> _Activity_:
Nothing but the pictures should go missing; return all the entries below exactly.
───── Data extracts
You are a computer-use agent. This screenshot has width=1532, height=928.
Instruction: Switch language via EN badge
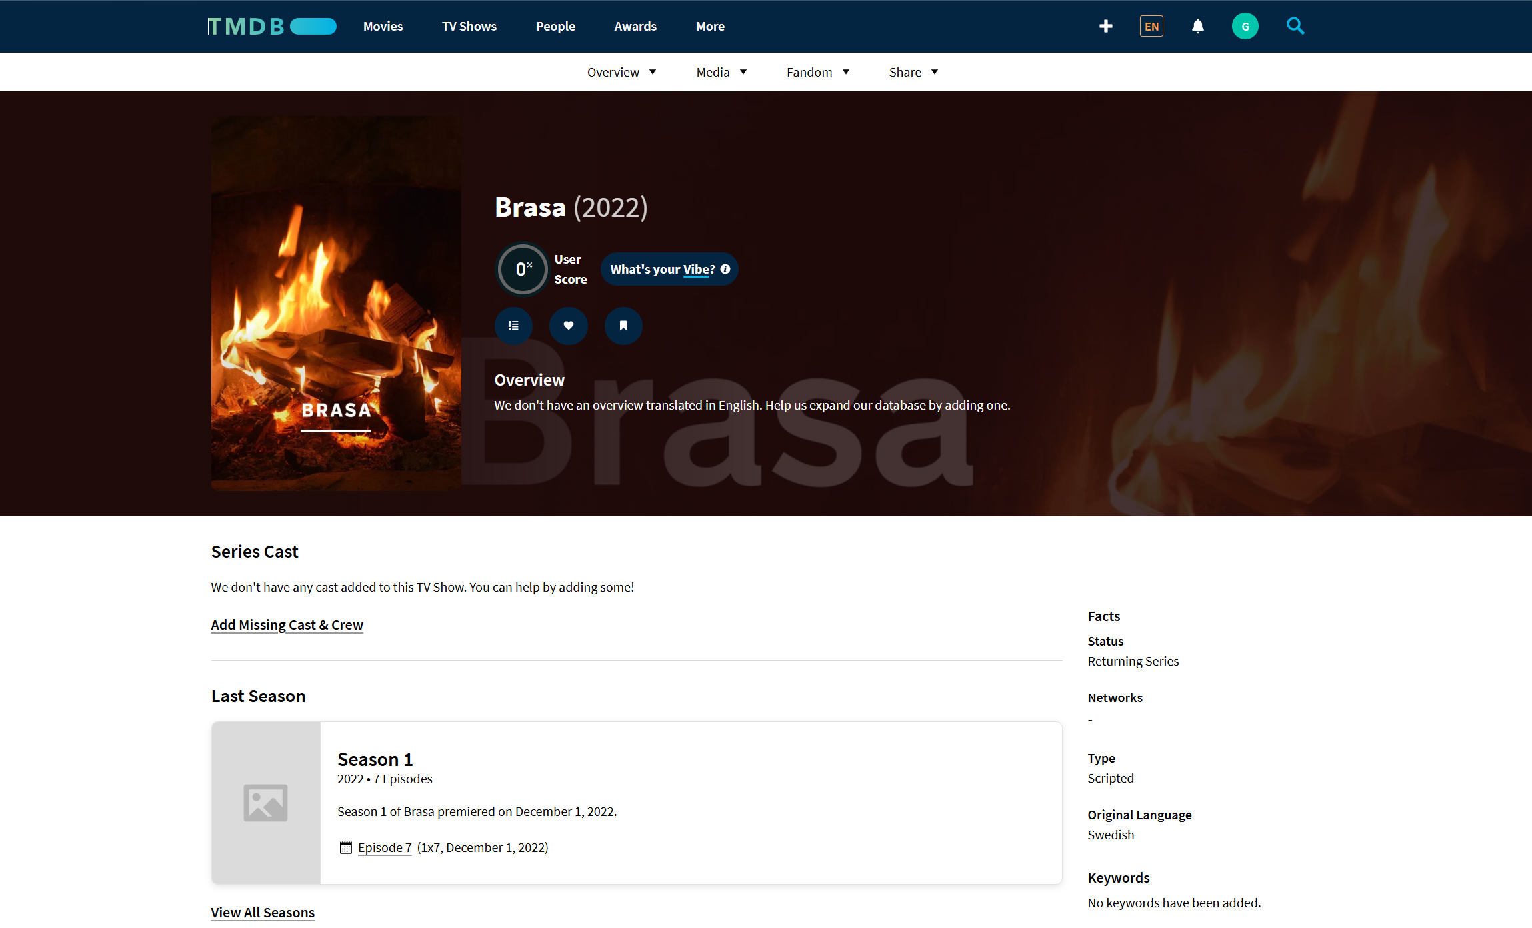click(x=1151, y=26)
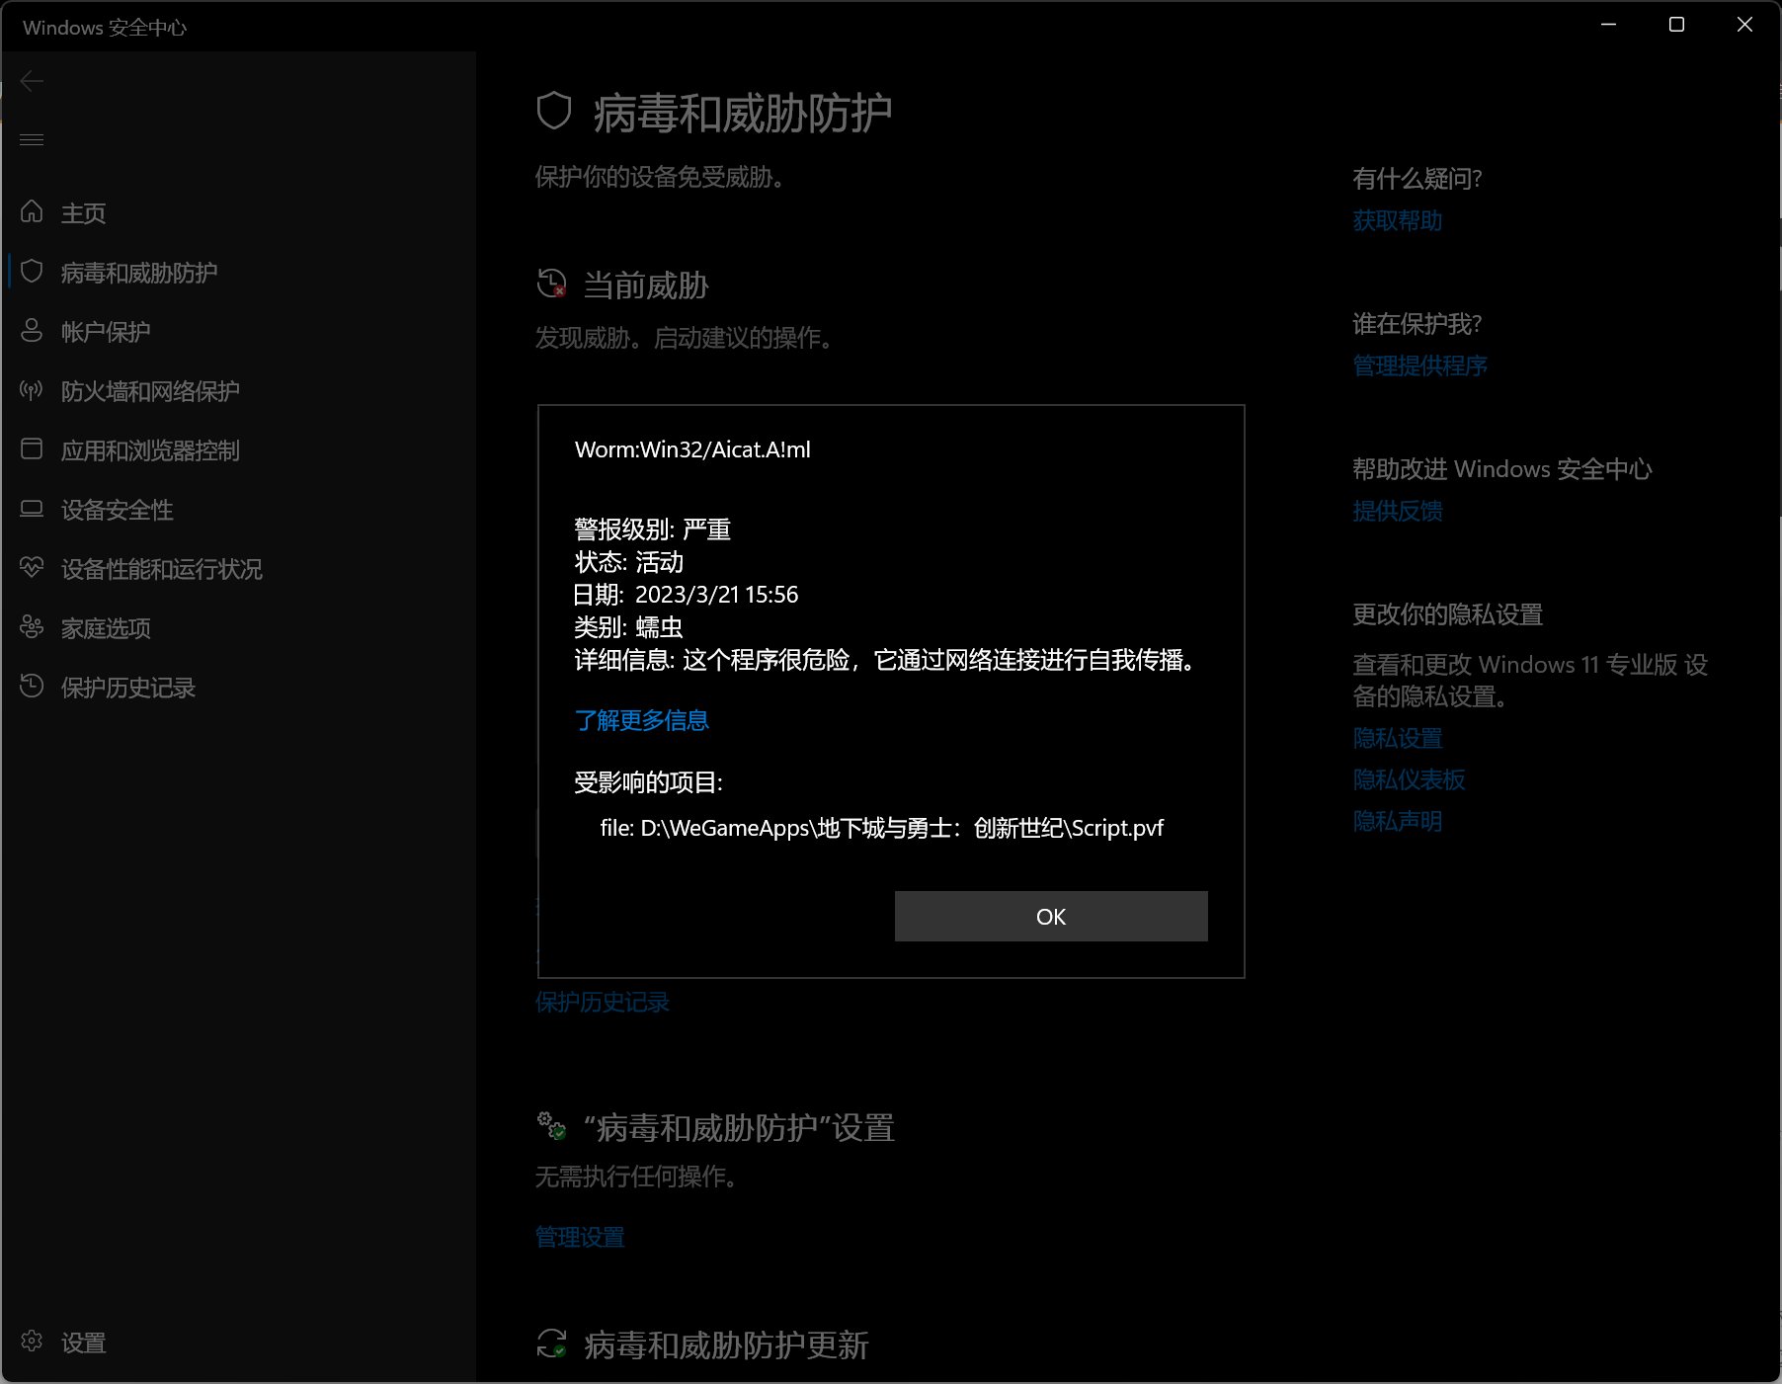Open 隐私仪表板 link
This screenshot has width=1782, height=1384.
(x=1409, y=779)
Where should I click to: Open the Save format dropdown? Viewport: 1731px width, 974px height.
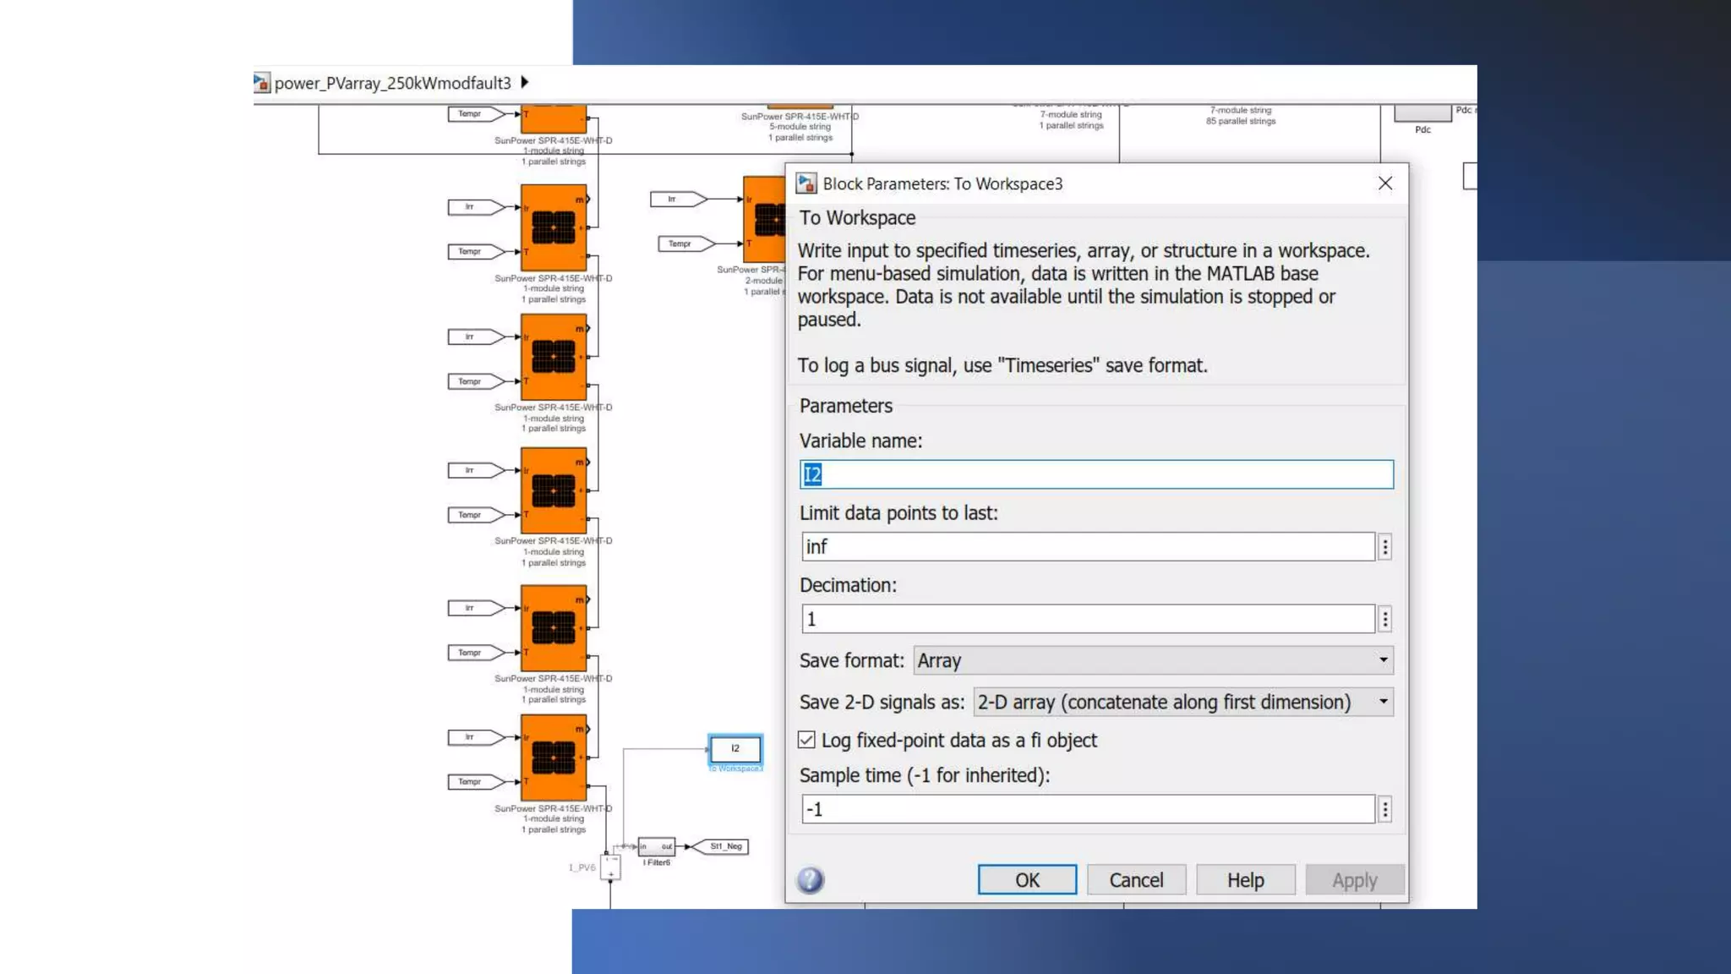click(1152, 660)
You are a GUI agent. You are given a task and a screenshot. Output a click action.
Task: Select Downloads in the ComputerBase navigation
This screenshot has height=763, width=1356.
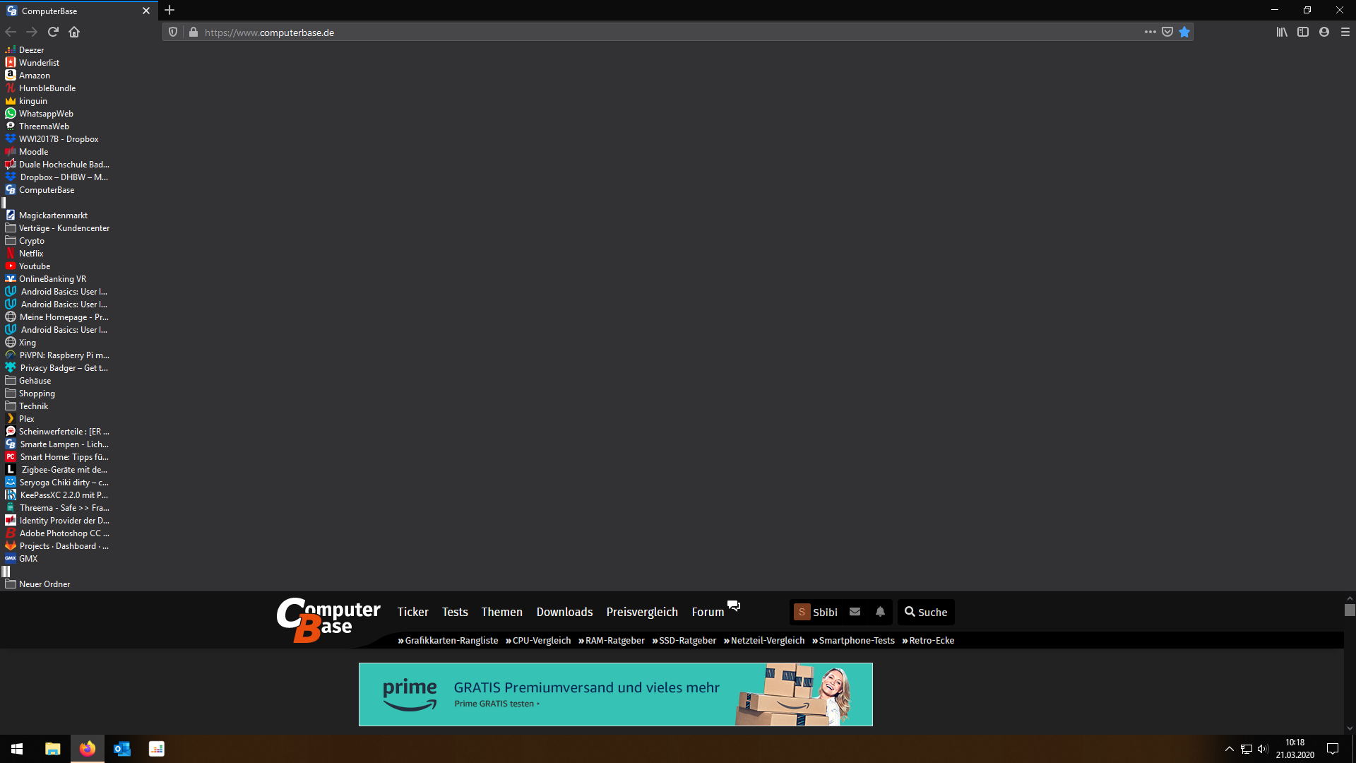tap(564, 612)
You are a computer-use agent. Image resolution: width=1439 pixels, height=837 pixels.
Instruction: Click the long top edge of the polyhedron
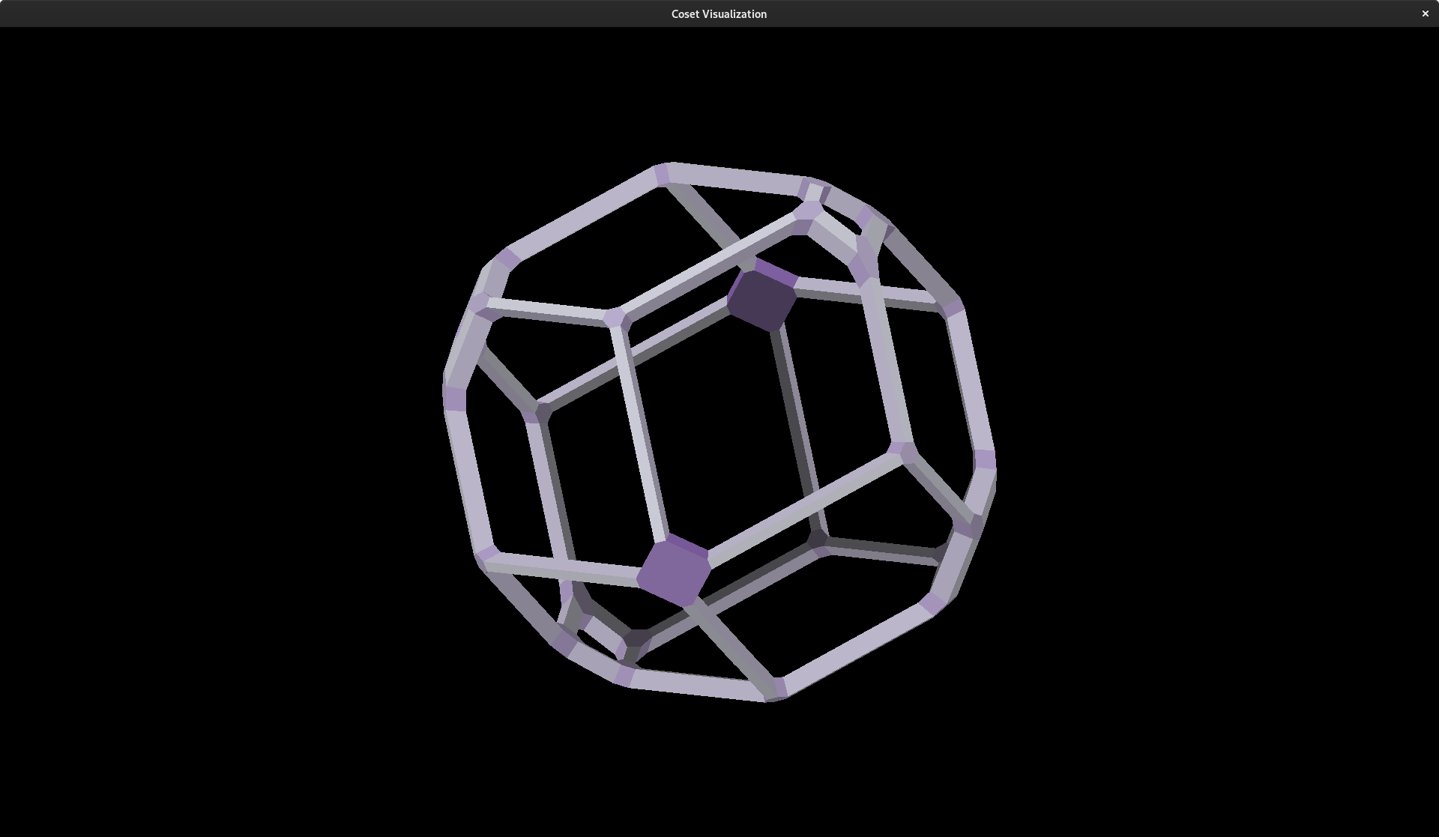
──────────
> _Response to this exercise_:
You are a computer-use agent. This screenshot has width=1532, height=928.
Instruction: Switch language via EN badge
click(x=1151, y=26)
Open 隐私仪表板 link
This screenshot has width=1782, height=1384.
(x=1409, y=779)
Where should I click to: Open the Save format dropdown? Viewport: 1731px width, 974px height.
click(1152, 660)
You are a GUI agent. You are given a task and a screenshot. Output a click action.
Task: Select Downloads in the ComputerBase navigation
This screenshot has height=763, width=1356.
tap(564, 612)
You are a computer-use agent. Image resolution: width=1439 pixels, height=837 pixels.
Instruction: Click the long top edge of the polyhedron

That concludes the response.